▶ Work to do: Render every line of the items below as a numbered list, omitting all blank lines.

(Entries for pointing to words and elements)
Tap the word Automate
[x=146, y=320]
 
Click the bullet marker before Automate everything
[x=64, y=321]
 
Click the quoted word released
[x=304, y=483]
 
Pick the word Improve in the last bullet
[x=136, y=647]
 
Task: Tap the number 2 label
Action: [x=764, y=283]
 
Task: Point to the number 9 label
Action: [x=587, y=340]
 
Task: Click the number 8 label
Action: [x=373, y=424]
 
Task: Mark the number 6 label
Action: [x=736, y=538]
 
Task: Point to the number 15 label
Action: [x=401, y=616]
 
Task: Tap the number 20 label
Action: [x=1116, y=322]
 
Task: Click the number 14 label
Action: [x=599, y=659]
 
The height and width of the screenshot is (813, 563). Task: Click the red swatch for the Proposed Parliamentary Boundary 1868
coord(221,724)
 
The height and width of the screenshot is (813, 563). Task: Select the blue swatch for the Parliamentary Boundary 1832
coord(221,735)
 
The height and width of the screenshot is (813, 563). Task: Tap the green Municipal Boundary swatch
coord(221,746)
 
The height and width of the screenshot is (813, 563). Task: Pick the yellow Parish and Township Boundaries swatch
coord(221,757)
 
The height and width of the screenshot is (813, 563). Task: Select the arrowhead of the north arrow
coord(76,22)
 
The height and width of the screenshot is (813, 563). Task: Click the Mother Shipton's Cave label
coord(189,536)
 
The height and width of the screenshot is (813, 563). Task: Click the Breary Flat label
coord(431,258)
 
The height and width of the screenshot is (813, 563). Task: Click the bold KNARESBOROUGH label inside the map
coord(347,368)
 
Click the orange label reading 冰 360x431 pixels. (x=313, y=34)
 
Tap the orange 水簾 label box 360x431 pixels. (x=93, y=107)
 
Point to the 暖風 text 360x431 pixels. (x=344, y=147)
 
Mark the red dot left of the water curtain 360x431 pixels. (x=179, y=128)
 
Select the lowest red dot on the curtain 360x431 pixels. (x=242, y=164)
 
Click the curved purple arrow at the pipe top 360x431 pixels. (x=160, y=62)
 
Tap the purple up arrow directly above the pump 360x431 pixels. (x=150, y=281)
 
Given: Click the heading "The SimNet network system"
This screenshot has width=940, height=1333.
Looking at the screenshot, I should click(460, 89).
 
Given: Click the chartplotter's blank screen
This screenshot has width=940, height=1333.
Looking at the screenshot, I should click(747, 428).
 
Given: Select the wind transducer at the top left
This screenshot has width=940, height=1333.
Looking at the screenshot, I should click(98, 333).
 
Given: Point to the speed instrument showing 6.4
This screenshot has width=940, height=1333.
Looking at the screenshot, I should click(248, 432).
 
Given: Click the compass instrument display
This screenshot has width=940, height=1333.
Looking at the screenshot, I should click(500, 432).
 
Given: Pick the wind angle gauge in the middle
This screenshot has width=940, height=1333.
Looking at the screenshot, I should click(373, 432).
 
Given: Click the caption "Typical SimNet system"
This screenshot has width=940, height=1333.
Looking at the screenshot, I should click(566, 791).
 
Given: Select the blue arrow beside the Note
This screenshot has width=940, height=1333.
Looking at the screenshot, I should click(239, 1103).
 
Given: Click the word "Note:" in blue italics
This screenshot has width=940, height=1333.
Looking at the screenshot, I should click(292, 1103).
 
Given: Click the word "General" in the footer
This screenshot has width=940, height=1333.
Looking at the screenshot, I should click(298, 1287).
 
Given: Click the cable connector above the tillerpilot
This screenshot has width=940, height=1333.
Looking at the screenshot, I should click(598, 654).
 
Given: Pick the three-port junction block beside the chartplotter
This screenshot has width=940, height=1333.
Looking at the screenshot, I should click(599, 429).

▶ Completed task:
1. Tap the word Automate
2. [x=146, y=320]
3. Click the bullet marker before Automate everything
4. [x=64, y=321]
5. Click the quoted word released
6. [x=304, y=483]
7. Pick the word Improve in the last bullet
8. [x=136, y=647]
9. Task: Tap the number 2 label
10. Action: [x=764, y=283]
11. Task: Point to the number 9 label
12. Action: [x=587, y=340]
13. Task: Click the number 8 label
14. Action: [x=373, y=424]
15. Task: Mark the number 6 label
16. Action: [x=736, y=538]
17. Task: Point to the number 15 label
18. Action: [x=401, y=616]
19. Task: Tap the number 20 label
20. Action: [x=1116, y=322]
21. Task: Click the number 14 label
22. Action: [x=599, y=659]
23. The height and width of the screenshot is (813, 563). Task: Click the red swatch for the Proposed Parliamentary Boundary 1868
24. coord(221,724)
25. The height and width of the screenshot is (813, 563). Task: Select the blue swatch for the Parliamentary Boundary 1832
26. coord(221,735)
27. The height and width of the screenshot is (813, 563). Task: Tap the green Municipal Boundary swatch
28. coord(221,746)
29. The height and width of the screenshot is (813, 563). Task: Pick the yellow Parish and Township Boundaries swatch
30. coord(221,757)
31. The height and width of the screenshot is (813, 563). Task: Select the arrowhead of the north arrow
32. coord(76,22)
33. The height and width of the screenshot is (813, 563). Task: Click the Mother Shipton's Cave label
34. coord(189,536)
35. The height and width of the screenshot is (813, 563). Task: Click the Breary Flat label
36. coord(431,258)
37. The height and width of the screenshot is (813, 563). Task: Click the bold KNARESBOROUGH label inside the map
38. coord(347,368)
39. Click the orange label reading 冰 360x431 pixels. (x=313, y=34)
40. Tap the orange 水簾 label box 360x431 pixels. (x=93, y=107)
41. Point to the 暖風 text 360x431 pixels. (x=344, y=147)
42. Mark the red dot left of the water curtain 360x431 pixels. (x=179, y=128)
43. Select the lowest red dot on the curtain 360x431 pixels. (x=242, y=164)
44. Click the curved purple arrow at the pipe top 360x431 pixels. (x=160, y=62)
45. Tap the purple up arrow directly above the pump 360x431 pixels. (x=150, y=281)
46. Given: Click the heading "The SimNet network system"
47. This screenshot has width=940, height=1333.
48. Looking at the screenshot, I should click(460, 89).
49. Given: Click the chartplotter's blank screen
50. This screenshot has width=940, height=1333.
51. Looking at the screenshot, I should click(747, 428).
52. Given: Select the wind transducer at the top left
53. This screenshot has width=940, height=1333.
54. Looking at the screenshot, I should click(98, 333).
55. Given: Point to the speed instrument showing 6.4
56. This screenshot has width=940, height=1333.
57. Looking at the screenshot, I should click(248, 432).
58. Given: Click the compass instrument display
59. This screenshot has width=940, height=1333.
60. Looking at the screenshot, I should click(500, 432).
61. Given: Pick the wind angle gauge in the middle
62. This screenshot has width=940, height=1333.
63. Looking at the screenshot, I should click(373, 432).
64. Given: Click the caption "Typical SimNet system"
65. This screenshot has width=940, height=1333.
66. Looking at the screenshot, I should click(566, 791).
67. Given: Select the blue arrow beside the Note
68. This screenshot has width=940, height=1333.
69. Looking at the screenshot, I should click(239, 1103).
70. Given: Click the word "Note:" in blue italics
71. This screenshot has width=940, height=1333.
72. Looking at the screenshot, I should click(292, 1103).
73. Given: Click the word "General" in the footer
74. This screenshot has width=940, height=1333.
75. Looking at the screenshot, I should click(298, 1287).
76. Given: Click the cable connector above the tillerpilot
77. This screenshot has width=940, height=1333.
78. Looking at the screenshot, I should click(598, 654).
79. Given: Pick the three-port junction block beside the chartplotter
80. This screenshot has width=940, height=1333.
81. Looking at the screenshot, I should click(599, 429).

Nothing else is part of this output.